Re: sliced().array compatibility with parallel?

2016-01-09 Thread Ilya Yaroshenko via Digitalmars-d-learn

On Saturday, 9 January 2016 at 23:20:00 UTC, Jay Norwood wrote:
I'm playing around with win32, v2.069.2 dmd and 
"dip80-ndslice": "~>0.8.8".  If I convert the 2D slice with 
.array(), should that first dimension then be compatible with 
parallel foreach?


[...]


It is a bug (Slice or Parallel ?). Please fill this issue.
Slice should work with parallel, and array of slices should work 
with parallel.


Re: sliced().array compatibility with parallel?

2016-01-09 Thread Ilya Yaroshenko via Digitalmars-d-learn

On Saturday, 9 January 2016 at 23:20:00 UTC, Jay Norwood wrote:
I'm playing around with win32, v2.069.2 dmd and 
"dip80-ndslice": "~>0.8.8".  If I convert the 2D slice with 
.array(), should that first dimension then be compatible with 
parallel foreach?


[...]


Oh... there is no bug.
means must be shared =) :

shared double[1000] means;



Re: sliced().array compatibility with parallel?

2016-01-09 Thread Jay Norwood via Digitalmars-d-learn

On Sunday, 10 January 2016 at 01:54:18 UTC, Jay Norwood wrote:

ok, thanks.  That works. I'll go back to trying ndslice now.


The parallel time for this case is about a 2x speed-up on my 
corei5 laptop, debug build in windows32, dmd.


D:\ec_mars_ddt\workspace\nd8>nd8.exe
parallel time msec:2495
non_parallel msec:5093

===
import std.array : array;
import std.algorithm;
import std.datetime;
import std.conv : to;
import std.stdio;
import std.experimental.ndslice;

shared double[1000] means;
double[] data;

void f1() {
import std.parallelism;
auto sl = data.sliced(1000,100_000);
foreach(i,vec; parallel(sl)){
means[i] = vec.sum / 100_000;
}
}

void f2() {
auto sl = data.sliced(1000,100_000);
foreach(i,vec; sl.array){
means[i] = vec.sum / 100_000;
}
}

void main() {
data = new double[100_000_000];
for(int i=0;i<100_000_000;i++){ data[i] = i/100_000_000.0;}
StopWatch sw1, sw2;
sw1.start();
f1() ;
auto r1 = sw1.peek().msecs;
sw2.start();
f2();
auto r2 = sw2.peek().msecs;

writeln("parallel time msec:",r1);
writeln("non_parallel msec:", r2);
}




Re: sliced().array compatibility with parallel?

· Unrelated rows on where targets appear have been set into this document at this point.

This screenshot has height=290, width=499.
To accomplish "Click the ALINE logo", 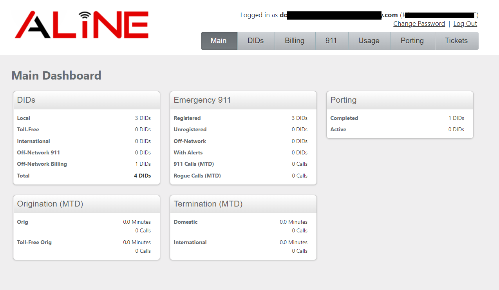I will 81,24.
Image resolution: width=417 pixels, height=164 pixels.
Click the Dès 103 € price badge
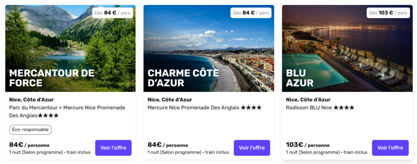pos(388,13)
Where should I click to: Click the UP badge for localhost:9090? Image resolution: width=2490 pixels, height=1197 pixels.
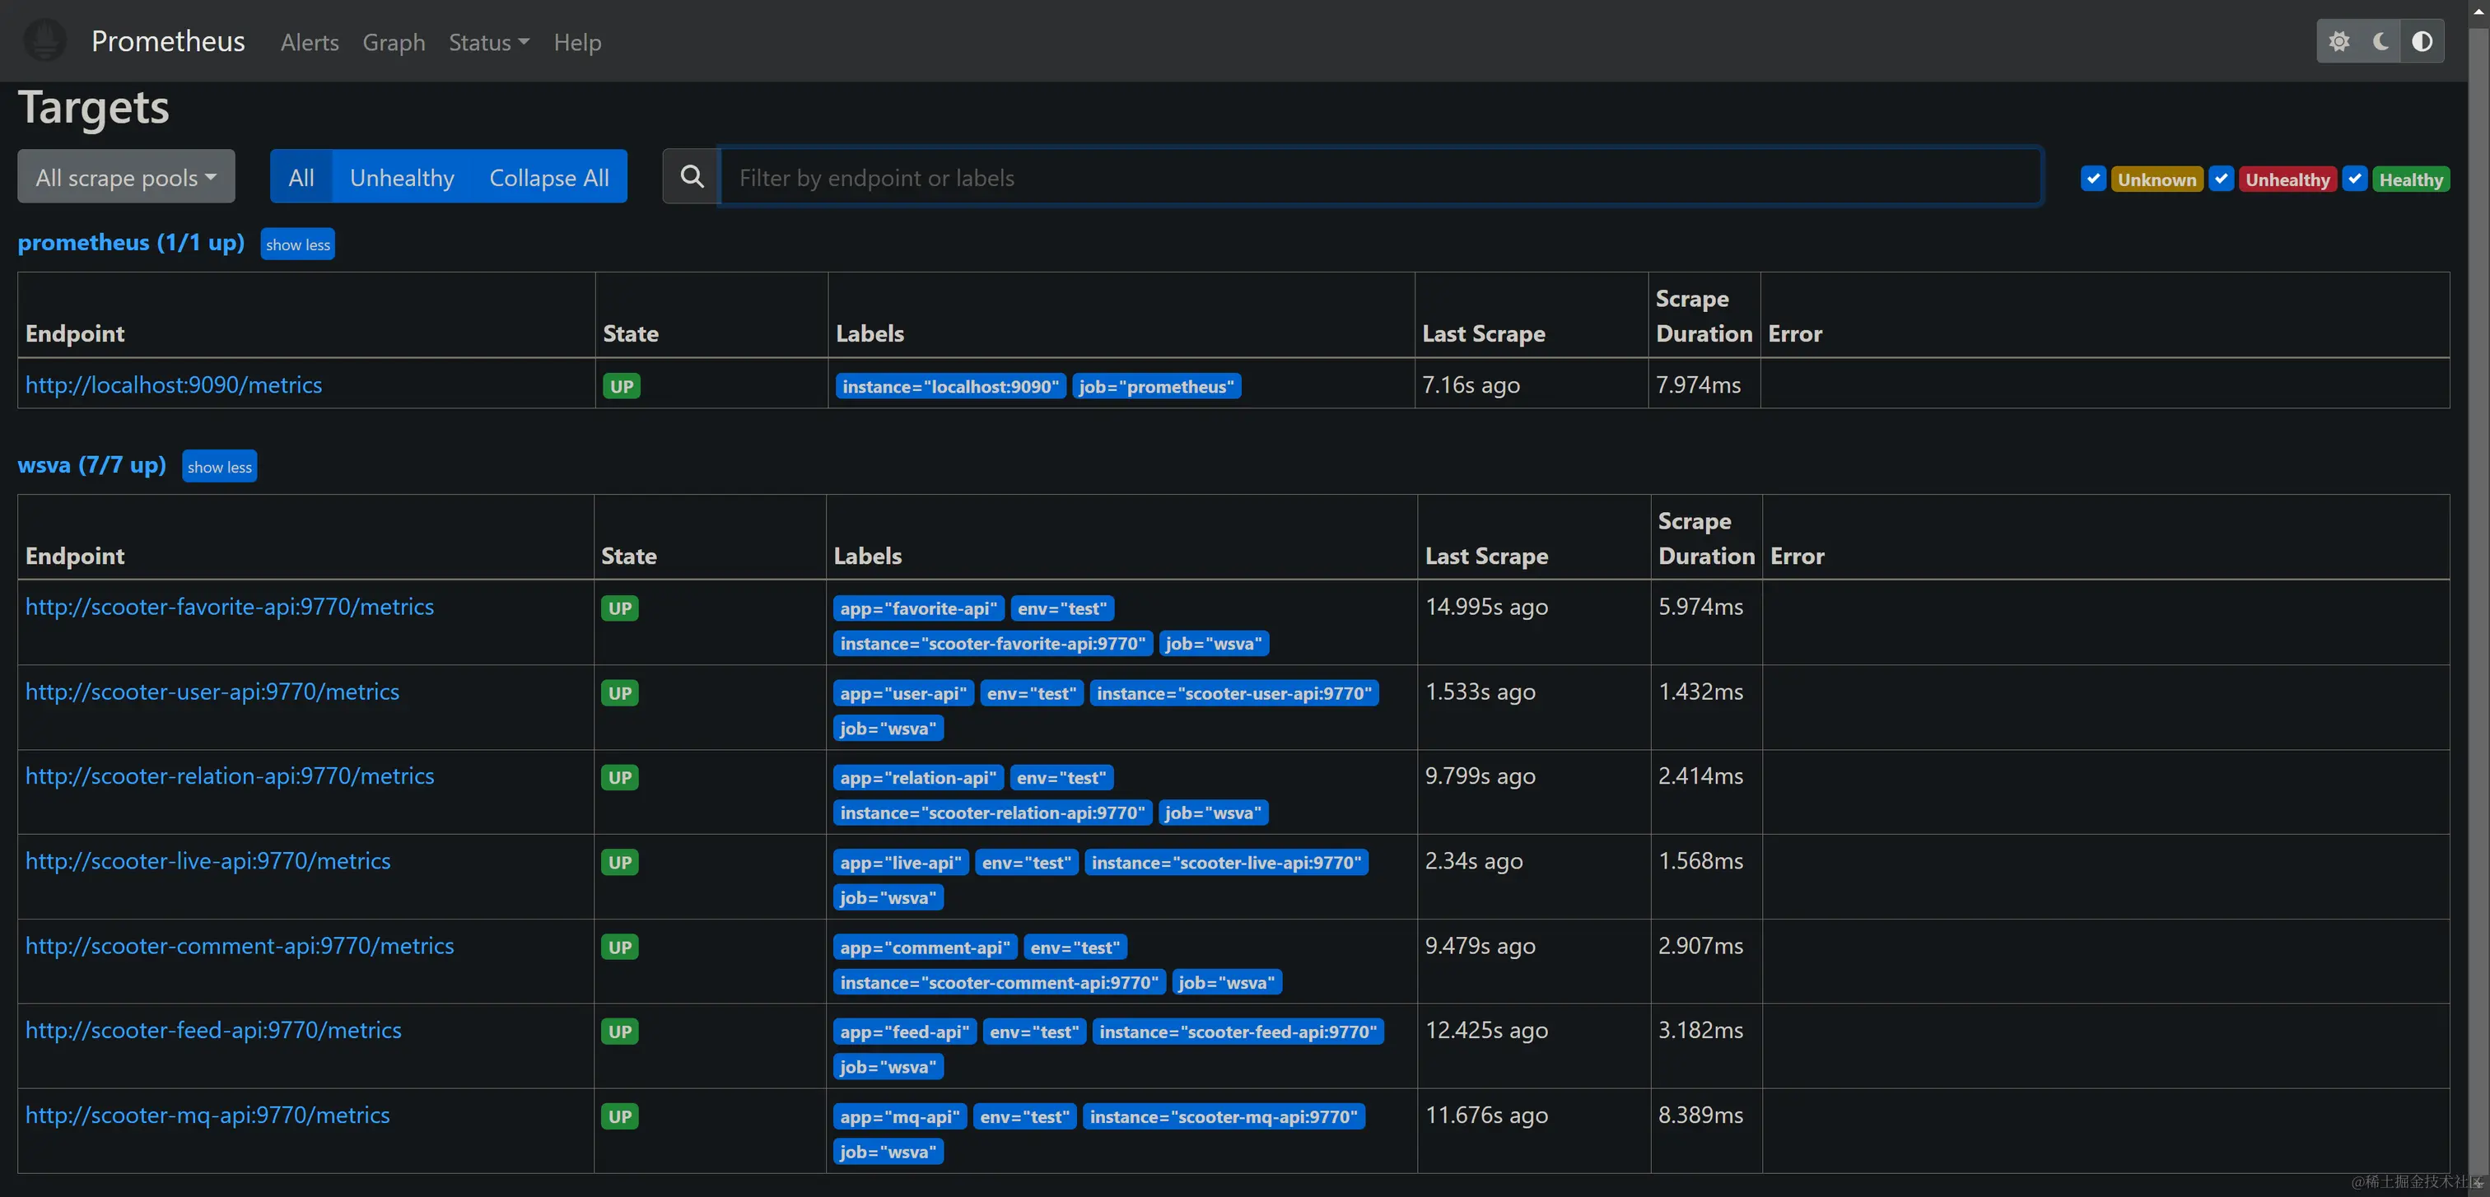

2016-01-09 Thread Ilya via Digitalmars-d-learn

On Sunday, 10 January 2016 at 02:43:05 UTC, Jay Norwood wrote:

On Sunday, 10 January 2016 at 01:54:18 UTC, Jay Norwood wrote:

[...]


The parallel time for this case is about a 2x speed-up on my 
corei5 laptop, debug build in windows32, dmd.


[...]


I will add significantly faster pairwise summation based on SIMD 
instructions into the future std.las. --Ilya


Re: sliced().array compatibility with parallel?

2016-01-09 Thread Jay Norwood via Digitalmars-d-learn

On Sunday, 10 January 2016 at 01:16:43 UTC, Ilya Yaroshenko wrote:

On Saturday, 9 January 2016 at 23:20:00 UTC, Jay Norwood wrote:
I'm playing around with win32, v2.069.2 dmd and 
"dip80-ndslice": "~>0.8.8".  If I convert the 2D slice with 
.array(), should that first dimension then be compatible with 
parallel foreach?


[...]


Oh... there is no bug.
means must be shared =) :

shared double[1000] means;



ok, thanks.  That works. I'll go back to trying ndslice now.